From a Wookie to a band of mini-pirates, teams of all shapes and sizes filled the halls of Albion Middle School Saturday, Jan. 16, for a FIRST LEGO League regional competition hosted by Canyons School District.

Students from Salt Lake and Utah counties brought robots, posters, costumes and candy to the school as they nervously waited to present their projects to a host of volunteer judges.

More than 50 volunteers – parents, grandparents, business leaders, teachers and Canyons District employees – recruited by Canyons Education Foundation helped run the event. On average, each volunteer donated about 20 hours of their time to prepare for the competition, but seeing the excitement in students’ faces as they anxiously prepared their robots and slapped high-fives at a job well done made every minute worth it, said Brittani Bailey, partnerships and volunteer coordinator for Canyons Education Foundation.

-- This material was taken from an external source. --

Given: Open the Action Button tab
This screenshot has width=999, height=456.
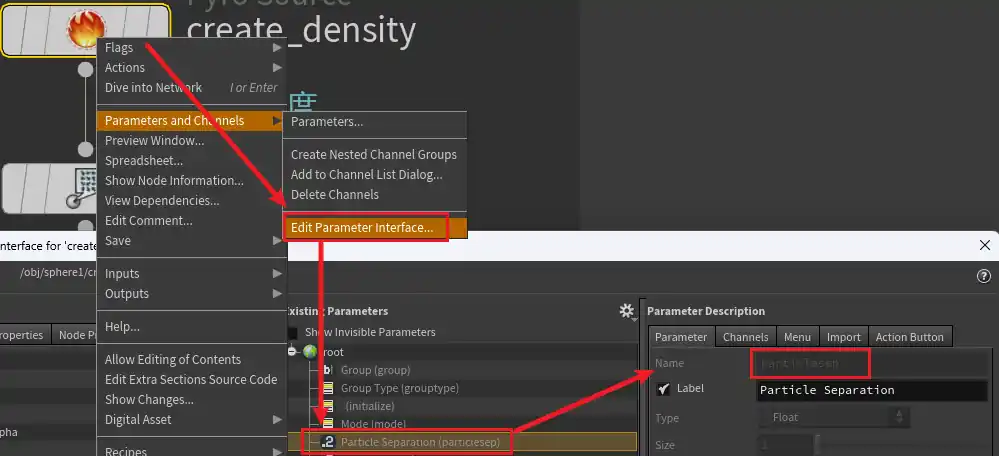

“If you have an 8-year-old who can build a robot that can throw a ball through a hoop, that’s pretty impressive to me,” Bailey said. “I am blown away by people who show up to volunteer and help these kids.”  

Each FIRST LEGO League team is judged on their ability to demonstrate positive teamwork, explain how they created their robot, propose a solution to solve this year’s theme of trash disposal and make their robot perform specific tasks in a timed setting. The FIRST LEGO League program was created to engage students and inspire an interest in science, technology, engineering and math in students ages 9-14.

Two Canyons District teams – Byte Force from Quail Hollow Elementary, and Ninja Sloths from Mount Jordan Middle – participated at Saturday’s competition at Albion, while other Canyons teams participated at other locations. Byte Force and the Ninja Sloths won’t be advancing to the state championship on Jan. 30 at Utah Valley University – a goal the teams have been working toward since the tournament season began in September – but their efforts were far from a failure.

“The kids on my team got a chance to learn how to problem solve real life examples as a team,” said Kristi Kimble, team leader for the Ninja Sloths and teacher at Mount Jordan. “During the competition they said several times, both to the judges and myself, that they didn’t care if they won anything because they felt like they improved from last year, they were having fun, and they worked hard. They can’t wait to come back again next year.”